L’aide aux pays en développement, qui doit atteindre 100 milliards de dollars annuels en 2020, devra être «un plancher». Ce dernier est appelé à être revu à la hausse. Il s’agit là d’une exigence de longue date des pays du Sud.
Le pacte conclu à Paris doit permettre de réorienter l’économie mondiale vers un modèle à bas carbone. Cette révolution implique un abandon progressif des ressources fossiles (charbon, pétrole, gaz), qui dominent la production énergétique mondiale, un essor des énergies renouvelables, d’immenses économies d’énergies ou encore une protection accrue des forêts.
A la différence du protocole de Kyoto, l’accord de Paris ne fixe pas d’objectifs précis pour la réduction des émissions. Il revient à chaque pays de décider, sur une base volontaire, de l’ampleur de ses propres réductions. La Suisse compte réduire de moitié les émissions de CO2 d’ici à 2030, respectivement aux valeurs de 1990, par le biais de mesures nationales (30%) et de projets à l’étranger (20%).
Une Suisse peu ambitieuse
En matière de protection du climat, la Suisse dispose de trois instruments principaux, rappelle Jürg Staudemann: «Il y a la loi sur le CO2, actuellement en révision, la stratégie énergétique 2050 [SE 2050] et la coopération internationale.» Néanmoins, la Suisse manque d’une vision sur le long terme, déplore l’expert en matière de politique climatique et environnementale. «A part la SE 2050, l’horizon helvétique arrive seulement jusqu’à fin 2030. Ce n’est pas une véritable politique climatique à long terme telle que le recommande l’accord de Paris.»

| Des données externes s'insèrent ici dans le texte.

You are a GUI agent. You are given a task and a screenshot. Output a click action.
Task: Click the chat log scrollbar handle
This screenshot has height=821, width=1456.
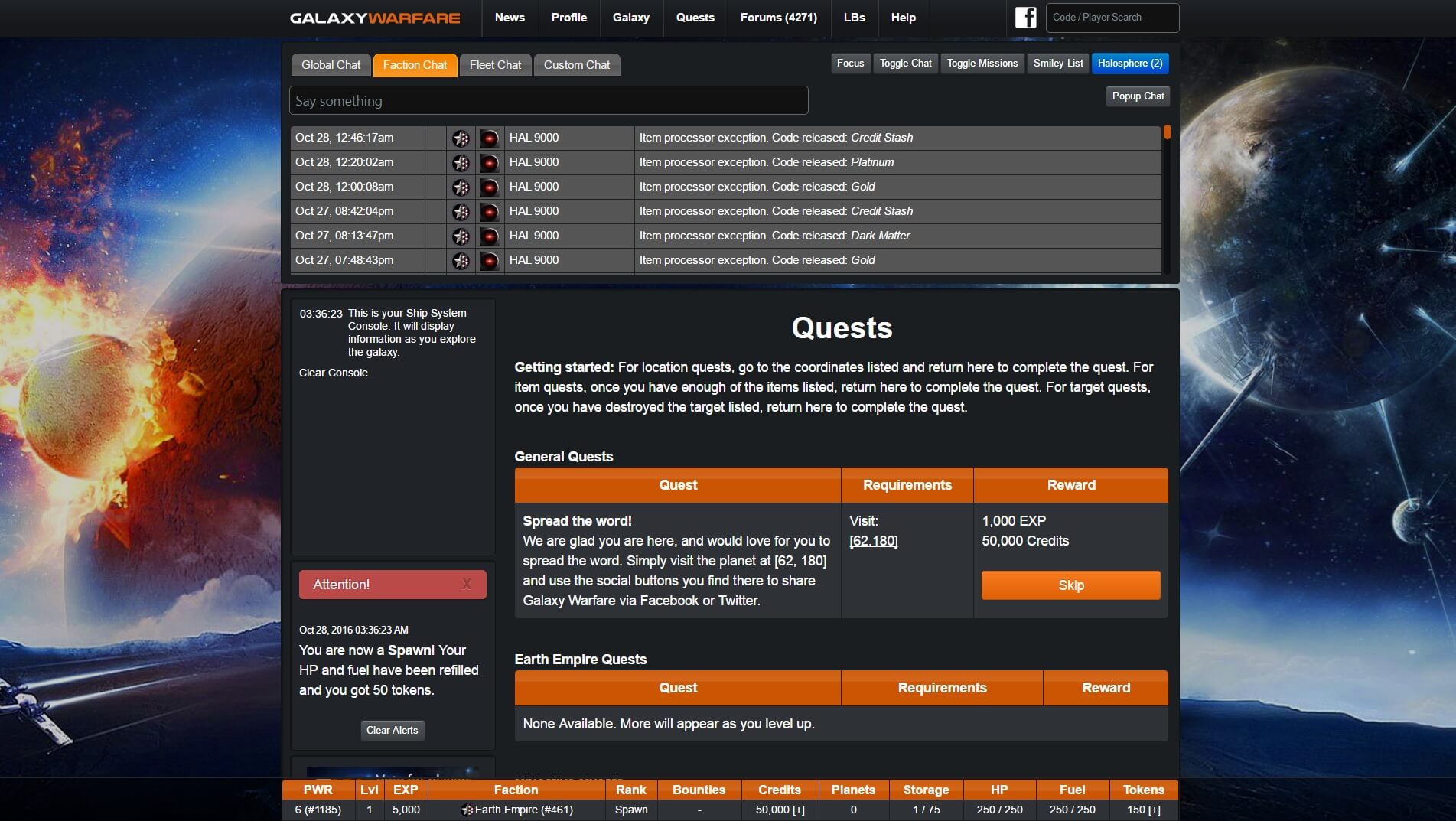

En plus, ajoute Jürg Saudemann, la nouvelle loi sur le CO2, qui sera débattue au parlement au cours du premier semestre 2018 «n’est pas assez ambitieuse». «Les objectifs de réduction à l’intérieur du pays doivent être revus à la hausse, en particulier dans le secteur des transports, du bâtiment et de l’industrie. La taxe sur le CO2 doit être augmentée et les directives pour les voitures neuves doivent être renforcées. A l’heure actuelle, la loi proposée ne permet pas de poursuivre les objectifs de Paris.»
Efforts insuffisants
Selon un calculLien externe effectué par le bureau de conseil «EBP Suisse» à la demande du WWF, la Confédération devrait réduire ses émissions de CO2 d’ici à 2038 si elle souhaite contribuer à atteindre l’objectif global de 2°C. En d’autres termes, elle devrait renoncer complètement au pétrole et à toutes les autres énergies fossiles en l’espace de 20 ans. Utopique? Probablement. L’objectif même de 2 °C fixé à Paris semble utopique, compte tenu de l’engagement actuel des Etats. Selon un rapportLien externe des Nations Unies publié fin octobre, même si les Etats mettent pleinement en œuvre leurs engagements, l’augmentation de la température «devrait être d’au moins 3 °C d’ici à la fin du siècle». Un tableau qui pourrait encore être plus sombre si les Etats-Unis donnent suite à la volonté du président Donald Trump de se retirer de l’accord de Paris.